Every line of the records that holds the word "named" should be copied out.

==== Provided information

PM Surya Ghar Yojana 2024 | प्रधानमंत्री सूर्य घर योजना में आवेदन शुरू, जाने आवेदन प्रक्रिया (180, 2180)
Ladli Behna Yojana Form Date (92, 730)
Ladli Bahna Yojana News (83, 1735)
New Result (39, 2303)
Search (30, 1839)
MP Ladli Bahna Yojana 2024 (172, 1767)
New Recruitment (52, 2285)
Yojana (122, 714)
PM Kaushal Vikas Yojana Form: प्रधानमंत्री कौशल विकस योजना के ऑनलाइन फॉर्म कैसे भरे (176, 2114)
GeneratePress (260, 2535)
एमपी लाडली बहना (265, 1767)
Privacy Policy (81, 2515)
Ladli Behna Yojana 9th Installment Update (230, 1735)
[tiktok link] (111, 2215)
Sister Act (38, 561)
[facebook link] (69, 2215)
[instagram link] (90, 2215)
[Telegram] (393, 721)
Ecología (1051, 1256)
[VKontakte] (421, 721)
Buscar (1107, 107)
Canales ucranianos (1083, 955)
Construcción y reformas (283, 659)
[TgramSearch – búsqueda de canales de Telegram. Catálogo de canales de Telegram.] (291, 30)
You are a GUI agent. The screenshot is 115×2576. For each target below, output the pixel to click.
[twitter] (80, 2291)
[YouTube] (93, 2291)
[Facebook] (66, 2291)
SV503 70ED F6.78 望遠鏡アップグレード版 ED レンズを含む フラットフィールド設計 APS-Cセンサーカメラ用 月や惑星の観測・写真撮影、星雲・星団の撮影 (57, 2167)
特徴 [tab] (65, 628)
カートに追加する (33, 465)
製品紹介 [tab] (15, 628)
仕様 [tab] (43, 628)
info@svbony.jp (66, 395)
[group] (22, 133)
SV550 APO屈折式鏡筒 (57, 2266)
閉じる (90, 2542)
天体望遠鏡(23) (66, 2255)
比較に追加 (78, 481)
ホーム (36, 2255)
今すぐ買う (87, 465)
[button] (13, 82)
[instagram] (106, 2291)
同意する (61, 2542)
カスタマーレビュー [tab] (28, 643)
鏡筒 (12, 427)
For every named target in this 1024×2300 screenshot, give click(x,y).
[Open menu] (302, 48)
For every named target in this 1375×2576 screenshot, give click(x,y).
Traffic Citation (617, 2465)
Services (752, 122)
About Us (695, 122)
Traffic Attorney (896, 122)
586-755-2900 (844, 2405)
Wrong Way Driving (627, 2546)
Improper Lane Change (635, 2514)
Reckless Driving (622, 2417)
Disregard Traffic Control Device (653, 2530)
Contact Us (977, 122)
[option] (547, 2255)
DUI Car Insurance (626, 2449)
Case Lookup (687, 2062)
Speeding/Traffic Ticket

========

## [The answer]
For every named target in this 1024×2300 screenshot, give click(x,y).
For every named target in this 1375×2576 screenshot, give click(x,y).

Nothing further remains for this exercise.